Chaque matin, Nicolas Barré fait le point sur une question d'actualité économique.
Pour la première fois depuis un an, tous les syndicats de fonctionnaires appellent à une grève aujourd’hui. Mais sont-ils encore capables de mobiliser ?
Pour les syndicats, c’est un peu quitte ou double. On a vu, avec la crise des gilets jaunes, qu’ils avaient du mal à mobiliser. Dans le privé, on assiste à d’autres formes de contestation qui contournent les syndicats. Que leur reste-t-il pour sauver la face? Le secteur public. Les syndicats en petite forme veulent montrer qu’ils peuvent encore mobiliser les fonctionnaires. Mais on voit bien que c’est un peu quitte ou double. Si cette journée de grève est peu suivie, ce que redoutent en privé beaucoup de syndicalistes, ça portera un coup supplémentaire aux syndicats. Voilà l’enjeu de cette journée.
Les fonctionnaires ont-ils de vraies raisons de faire grève ?
Le motif mis en avant, c’est le projet de réforme de la fonction publique, le projet de loi Dussopt, qui sera examiné à partir de lundi prochain à l’Assemblée. Que dit-il? Il prévoit par exemple de faire appel de manière généralisée à des contractuels pour les postes de direction: c’est un gros changement mais qui ne concerne qu’une minorité de fonctionnaires. La réforme supprime aussi l’intervention des syndicats dans les promotions et les carrières, comme à l’Éducation nationale par exemple. Est-ce suffisant pour mobiliser des gros bataillons de fonctionnaires ? Probablement pas. D’autant que le président de la République vient de renoncer à son objectif de suppression de 120.000 postes de fonctionnaires et à fermer des écoles et des hôpitaux: ça retire de sérieux motifs de grogne.
Après le 1er mai qui a peu mobilisé, le risque pour les syndicats, c’est donc qu’ils sortent encore plus affaiblis de cette journée de grève ?
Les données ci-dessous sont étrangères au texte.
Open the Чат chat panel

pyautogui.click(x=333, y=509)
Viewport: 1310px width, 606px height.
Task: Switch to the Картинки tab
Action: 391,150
Ils jouent gros. Même dans la fonction publique, ils ont un problème de crédibilité. À l’Éducation nationale, par exemple, ils sont critiqués par beaucoup d’enseignants pour leur conservatisme. On a affaire à des syndicalistes professionnels qui deviennent souvent des apparatchiks. Ils font carrière en grimpant dans la hiérarchie syndicale et en étant coupés du terrain. Beaucoup de fonctionnaires n’ont déjà pas tellement confiance dans les représentants syndicaux. Cette journée de grève a aussi un côté tactique cousu de fil blanc: pourquoi a-t-elle lieu aujourd’hui? Parce que la CGT a insisté car elle tient son congrès annuel ce week-end et que Philippe Martinez, le leader de la CGT, plutôt mal en point, cherche à redorer son blason. Vous le voyez, on est plus dans les petits calculs que dans le vrai combat social. Pour regagner en crédibilité, les syndicats devraient trouver autre chose que des appels généraux à la grève. Surtout si ça se termine par un échec. Verdict dans la journée.